沼气发酵系统是一个复杂的生态系统,其污泥微生物超过99%是不可培养的。为了优化沼气池纤维素的转化效率、沼气的产率和开展污泥微生物多样性研究,本研究采用化学裂解法、溶菌酶裂解法和QIAampDNA Stool Mini Kit提取了沼气池污泥样品中微生物的总DNA,对三种方法的DNA得率、纯度、大片段提取效果以及是否含有PCR反应抑制剂进行了研究,最后对16S rRNA基因V3区的扩增产物进行了PCR变性梯度凝胶电泳(PCR-DGGE)分析。与化学裂解法和QIAamp DNA Stool Mini Kit法相比,溶菌酶裂解法得到的DNA量大、片段长、片段分布广、PCR扩增效率高;同时PCR-DGGE图谱显示,溶菌酶裂解法可更好地展示沼气池污泥中微生物的多样性。
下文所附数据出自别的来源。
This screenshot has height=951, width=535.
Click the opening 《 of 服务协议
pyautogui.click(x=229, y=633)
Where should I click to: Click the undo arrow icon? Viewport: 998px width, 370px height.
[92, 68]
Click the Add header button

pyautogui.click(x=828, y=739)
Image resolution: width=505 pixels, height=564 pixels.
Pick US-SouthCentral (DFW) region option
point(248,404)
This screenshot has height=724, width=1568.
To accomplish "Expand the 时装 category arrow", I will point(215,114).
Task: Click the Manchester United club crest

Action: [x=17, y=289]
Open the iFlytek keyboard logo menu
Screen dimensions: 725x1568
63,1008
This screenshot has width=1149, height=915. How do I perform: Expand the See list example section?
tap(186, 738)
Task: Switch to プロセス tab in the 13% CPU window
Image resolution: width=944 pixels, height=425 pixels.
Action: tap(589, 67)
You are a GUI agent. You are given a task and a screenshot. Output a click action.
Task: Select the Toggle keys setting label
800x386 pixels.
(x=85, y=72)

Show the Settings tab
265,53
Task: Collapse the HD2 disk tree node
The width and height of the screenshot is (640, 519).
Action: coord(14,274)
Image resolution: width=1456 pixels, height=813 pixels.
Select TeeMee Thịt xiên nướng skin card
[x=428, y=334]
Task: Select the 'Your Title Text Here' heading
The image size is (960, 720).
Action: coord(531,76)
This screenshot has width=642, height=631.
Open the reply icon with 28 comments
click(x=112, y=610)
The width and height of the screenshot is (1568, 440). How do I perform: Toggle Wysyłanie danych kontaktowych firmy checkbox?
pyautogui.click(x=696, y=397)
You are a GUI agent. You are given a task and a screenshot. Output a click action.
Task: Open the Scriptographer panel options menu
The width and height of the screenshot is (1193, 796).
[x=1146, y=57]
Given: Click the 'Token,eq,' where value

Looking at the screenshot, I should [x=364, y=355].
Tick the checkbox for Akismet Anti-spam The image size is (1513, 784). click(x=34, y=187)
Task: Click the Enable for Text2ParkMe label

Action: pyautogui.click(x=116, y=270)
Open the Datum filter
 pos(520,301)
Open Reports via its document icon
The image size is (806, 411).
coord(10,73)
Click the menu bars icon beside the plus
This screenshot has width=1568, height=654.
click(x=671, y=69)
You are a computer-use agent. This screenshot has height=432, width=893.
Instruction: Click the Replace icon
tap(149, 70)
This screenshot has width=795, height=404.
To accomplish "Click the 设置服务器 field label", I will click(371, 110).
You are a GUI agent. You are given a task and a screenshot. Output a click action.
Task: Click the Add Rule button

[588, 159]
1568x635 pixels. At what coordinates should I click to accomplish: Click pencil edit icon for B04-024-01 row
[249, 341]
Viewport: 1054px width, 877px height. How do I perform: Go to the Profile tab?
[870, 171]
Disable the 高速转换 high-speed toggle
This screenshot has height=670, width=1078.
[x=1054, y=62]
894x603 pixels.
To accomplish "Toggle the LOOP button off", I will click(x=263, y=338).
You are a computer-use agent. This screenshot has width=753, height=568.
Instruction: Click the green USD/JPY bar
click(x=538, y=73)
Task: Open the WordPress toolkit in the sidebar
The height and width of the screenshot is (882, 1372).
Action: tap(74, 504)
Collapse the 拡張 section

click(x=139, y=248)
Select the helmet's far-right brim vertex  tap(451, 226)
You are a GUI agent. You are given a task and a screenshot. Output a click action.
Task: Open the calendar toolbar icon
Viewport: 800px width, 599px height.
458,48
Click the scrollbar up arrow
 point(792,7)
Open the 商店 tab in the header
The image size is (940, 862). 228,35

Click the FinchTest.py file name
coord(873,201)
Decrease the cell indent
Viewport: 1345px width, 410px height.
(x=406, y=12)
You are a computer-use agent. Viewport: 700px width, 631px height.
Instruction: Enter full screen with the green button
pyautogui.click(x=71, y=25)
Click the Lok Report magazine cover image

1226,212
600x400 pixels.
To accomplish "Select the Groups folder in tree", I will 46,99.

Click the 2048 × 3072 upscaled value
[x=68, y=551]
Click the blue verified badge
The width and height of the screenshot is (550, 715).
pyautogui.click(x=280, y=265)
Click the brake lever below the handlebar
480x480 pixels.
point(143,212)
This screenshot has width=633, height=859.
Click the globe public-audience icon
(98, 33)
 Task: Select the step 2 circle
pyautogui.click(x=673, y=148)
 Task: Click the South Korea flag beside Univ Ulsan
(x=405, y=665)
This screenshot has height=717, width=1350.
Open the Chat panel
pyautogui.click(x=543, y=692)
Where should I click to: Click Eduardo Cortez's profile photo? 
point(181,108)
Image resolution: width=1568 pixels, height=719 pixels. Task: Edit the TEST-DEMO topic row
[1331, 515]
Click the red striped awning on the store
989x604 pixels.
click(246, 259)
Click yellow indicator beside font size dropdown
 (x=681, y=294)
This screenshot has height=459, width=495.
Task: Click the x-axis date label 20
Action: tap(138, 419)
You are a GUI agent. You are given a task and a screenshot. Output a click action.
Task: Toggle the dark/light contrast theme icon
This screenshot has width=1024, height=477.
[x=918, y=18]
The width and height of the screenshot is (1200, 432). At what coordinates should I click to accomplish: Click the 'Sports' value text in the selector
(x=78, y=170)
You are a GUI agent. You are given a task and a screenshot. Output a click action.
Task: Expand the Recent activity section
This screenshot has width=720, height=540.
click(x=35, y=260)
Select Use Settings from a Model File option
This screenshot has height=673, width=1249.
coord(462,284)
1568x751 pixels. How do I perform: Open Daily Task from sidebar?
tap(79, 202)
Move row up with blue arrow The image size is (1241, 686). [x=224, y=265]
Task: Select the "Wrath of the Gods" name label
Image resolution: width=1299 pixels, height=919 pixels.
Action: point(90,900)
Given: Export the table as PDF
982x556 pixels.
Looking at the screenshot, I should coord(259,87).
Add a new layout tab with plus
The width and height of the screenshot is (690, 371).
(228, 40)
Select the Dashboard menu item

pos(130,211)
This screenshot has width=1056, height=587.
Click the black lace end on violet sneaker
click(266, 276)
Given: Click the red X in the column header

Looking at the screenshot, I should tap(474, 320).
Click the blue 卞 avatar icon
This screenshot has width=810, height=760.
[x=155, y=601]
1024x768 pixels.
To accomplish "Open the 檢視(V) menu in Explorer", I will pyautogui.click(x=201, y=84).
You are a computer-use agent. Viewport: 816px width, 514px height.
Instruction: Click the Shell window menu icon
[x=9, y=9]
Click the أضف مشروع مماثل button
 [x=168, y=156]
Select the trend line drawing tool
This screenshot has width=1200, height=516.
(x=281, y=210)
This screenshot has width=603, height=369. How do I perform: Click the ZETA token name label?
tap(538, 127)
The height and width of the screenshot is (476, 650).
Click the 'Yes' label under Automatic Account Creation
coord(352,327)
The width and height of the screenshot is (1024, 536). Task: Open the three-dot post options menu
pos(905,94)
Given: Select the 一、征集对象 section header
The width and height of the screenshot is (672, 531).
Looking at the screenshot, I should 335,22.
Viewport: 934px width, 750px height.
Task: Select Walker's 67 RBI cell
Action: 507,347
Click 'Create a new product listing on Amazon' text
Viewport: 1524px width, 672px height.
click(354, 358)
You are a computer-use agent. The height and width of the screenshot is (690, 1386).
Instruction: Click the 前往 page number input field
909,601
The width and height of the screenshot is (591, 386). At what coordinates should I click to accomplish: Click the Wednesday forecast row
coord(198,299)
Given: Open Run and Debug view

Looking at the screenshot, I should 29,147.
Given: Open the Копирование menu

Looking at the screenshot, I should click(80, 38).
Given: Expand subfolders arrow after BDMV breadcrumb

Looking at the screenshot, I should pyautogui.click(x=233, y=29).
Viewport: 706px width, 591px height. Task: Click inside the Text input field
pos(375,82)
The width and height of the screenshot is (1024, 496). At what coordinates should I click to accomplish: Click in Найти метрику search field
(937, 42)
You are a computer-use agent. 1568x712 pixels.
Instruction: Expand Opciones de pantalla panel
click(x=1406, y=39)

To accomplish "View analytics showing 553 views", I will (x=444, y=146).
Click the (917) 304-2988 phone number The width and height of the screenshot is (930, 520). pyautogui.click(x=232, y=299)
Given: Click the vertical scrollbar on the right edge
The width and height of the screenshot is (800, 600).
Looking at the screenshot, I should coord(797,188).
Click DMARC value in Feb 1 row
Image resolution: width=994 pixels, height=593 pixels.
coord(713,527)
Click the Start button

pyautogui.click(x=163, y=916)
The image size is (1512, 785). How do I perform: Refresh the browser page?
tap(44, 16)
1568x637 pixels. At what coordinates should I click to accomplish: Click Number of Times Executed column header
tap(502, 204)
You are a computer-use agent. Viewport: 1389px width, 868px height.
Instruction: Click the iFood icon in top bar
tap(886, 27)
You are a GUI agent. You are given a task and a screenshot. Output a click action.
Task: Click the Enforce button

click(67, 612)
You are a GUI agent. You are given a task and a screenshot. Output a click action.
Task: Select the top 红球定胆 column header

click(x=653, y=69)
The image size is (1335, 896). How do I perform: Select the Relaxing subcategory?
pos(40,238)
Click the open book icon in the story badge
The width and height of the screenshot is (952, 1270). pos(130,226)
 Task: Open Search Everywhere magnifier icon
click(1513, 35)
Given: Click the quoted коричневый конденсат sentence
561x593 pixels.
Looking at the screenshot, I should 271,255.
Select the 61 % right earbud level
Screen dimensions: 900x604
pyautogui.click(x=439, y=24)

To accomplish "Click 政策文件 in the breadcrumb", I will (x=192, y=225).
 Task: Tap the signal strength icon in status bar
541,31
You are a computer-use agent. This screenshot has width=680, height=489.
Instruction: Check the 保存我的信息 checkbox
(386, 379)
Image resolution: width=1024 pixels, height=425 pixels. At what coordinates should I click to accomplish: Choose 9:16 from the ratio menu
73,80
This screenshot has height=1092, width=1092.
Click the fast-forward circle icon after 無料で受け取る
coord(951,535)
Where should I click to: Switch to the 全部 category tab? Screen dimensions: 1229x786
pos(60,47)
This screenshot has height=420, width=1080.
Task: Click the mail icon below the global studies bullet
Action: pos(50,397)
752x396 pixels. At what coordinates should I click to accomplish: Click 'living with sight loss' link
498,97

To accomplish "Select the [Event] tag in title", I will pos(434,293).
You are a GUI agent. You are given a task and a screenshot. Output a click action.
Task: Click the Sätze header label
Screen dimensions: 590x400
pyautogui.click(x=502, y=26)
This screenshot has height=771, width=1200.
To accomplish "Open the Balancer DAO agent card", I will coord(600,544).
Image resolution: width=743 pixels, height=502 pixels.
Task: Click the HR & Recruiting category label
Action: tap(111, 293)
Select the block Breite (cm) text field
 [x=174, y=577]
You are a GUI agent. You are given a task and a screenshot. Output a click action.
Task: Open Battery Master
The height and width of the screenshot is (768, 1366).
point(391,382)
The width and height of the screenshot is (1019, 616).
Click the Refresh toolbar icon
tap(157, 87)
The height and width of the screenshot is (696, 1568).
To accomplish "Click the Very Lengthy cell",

该结果为进一步提高沼气池中纤维素的转化效率和沼气生产优势菌种的质和量打下了一定的前期基础。

Comparison of Three Protocols for Total DNA Extraction of Microorganism in Biogas Digesters

Fermentation system of biogas production is a complicated ecology system,and more than 99%of the microorganisms in biogas digesters are unculturable.To optimize conditions for cellulose conversion and biogas production in biogas digesters,and also to investigate the microbial diversity in biogas digesters,Chemical lysis method,lysozvme lysis method and QIAamp DNA Stool Mini Kit were used to extract total microbe DNA of biogas digesters,and then the DNA quality,the DNA yield,the size of DNA fragments,and existence of PCR inhibitor were examined,finally PCR-DGGE profiles were carried out to investigate the diversity of microbe in biogas digesters.The results of pulsed-field gel electrophoresis （PFGE） showed that the DNA obtained from lysozvme lysis method had larger size fragments,better total DNA yield,more widely distributed range of fragments,and more effective PCR amplification efficiency than that of chemical cleavage method and the QIAamp DNA Stool Mini Kit method.The result of PCR and PCR-denaturant gradient gel electrophoresis （PCR-DGGE） indicated that the DNA templates obtained from lysozyme lysis method had better efficiency of PCR amplification,and revealed an more abundant microbe diversity than that of chemical lysis method and QIAamp DNA Stool Mini Kit.This studies lay a basis to improve the conditions of biogas fermentation and to investigate the quality and quantity of dominant microorganisms.